Some bands just sound queer. It's hard to pinpoint exactly what makes a song or artist sound that way, but I'd say it's because there's always some element of tragedy and celebration mixed in the music. The Indigo Girls sound queer. Hercules and Love Affair sound queer. Tracy Chapman sounds queer. The Scissor Sisters sound queer. All these artists make decidedly different-sounding music from one another, but there's a thread that ties them together, something in the way they capture longing and desire.
I didn't quite understand this thread until a recent night out in Brooklyn, when I heard the opening notes to a song I always feel deep in my bones when it plays, even if it was written before I was born: "A Little Respect" by Erasure. That night, dancing under a mirror ball sending hundreds of pink and blue dots around the room, I felt it more than ever.
Written and recorded in 1988 for their album The Innocents, "A Little Respect" would go on to be Erasure's second Billboard Hot 100 song, peaking at 14, and part of the Erasure canon. I feel a little silly praising one of their most popular songs when I'm sure a more well-versed Erasure fan could tell me five other songs of theirs that shine brighter than this, but no matter how deep I get into their discography, I always return to "A Little Respect." Not only is it one of the most perfect pop songs ever made, it's also a strikingly strong lesson in what it means to be queer and in love.

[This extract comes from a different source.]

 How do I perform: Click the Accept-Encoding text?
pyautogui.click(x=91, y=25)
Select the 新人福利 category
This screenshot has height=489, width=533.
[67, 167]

The song itself finds singer Andy Bell, one of the first openly gay pop stars to actually sing about queer romance, pleading with a lover to just give into their feelings for one another. As the partner who has no qualms about their romance, Bell imbues a particular kind of desperation in his delivery. You hear it when he sings "Soul, I hear you calling" as the bass line swells alongside the acoustic guitar, matching Bell's descent into his lower register. He then jumps up into the rafters of his falsetto asking for just a little respect from this timid lover. It's stunning and tragically cinematic. And yet, there's a feeling of hope to it, like this suffering is going to pay off somehow. That it's going to get better.
A theme in many queer songs is the idea of hope. "Somewhere Over the Rainbow" is a shining example, with its simple belief that life will, indeed, improve from the gray dreariness of the everyday. This confusion, this existential crisis that feels never-ending, is momentary, and can also be heard in the dreaming aspect of Chapman's "Fast Car," which is optimistic despite its forlorn tone. "A Little Respect" is essentially a song about begging someone to love you, but in that plea is a reminder that love can be a salvation of sorts. (This is why I want "A Little Respect" to be my wedding song.)
What this song reminds me of is the fact that queer love doesn't have to be tragic, even if it's almost always about resilience; to fall in love and openly express that love is a triumph. "A Little Respect" sounds like that triumph, the triumph of queer people falling in love together, and singing out about love's glory.